Task objective:
Word for word, restate each of the records below.

*** Opening of Listed entries ***

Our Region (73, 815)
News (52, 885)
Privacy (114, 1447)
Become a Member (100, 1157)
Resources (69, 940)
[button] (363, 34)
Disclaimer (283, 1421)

*** Close of Listed entries ***

Answer to this problem:
Our Region (73, 815)
News (52, 885)
Privacy (114, 1447)
Become a Member (100, 1157)
Resources (69, 940)
[button] (363, 34)
Disclaimer (283, 1421)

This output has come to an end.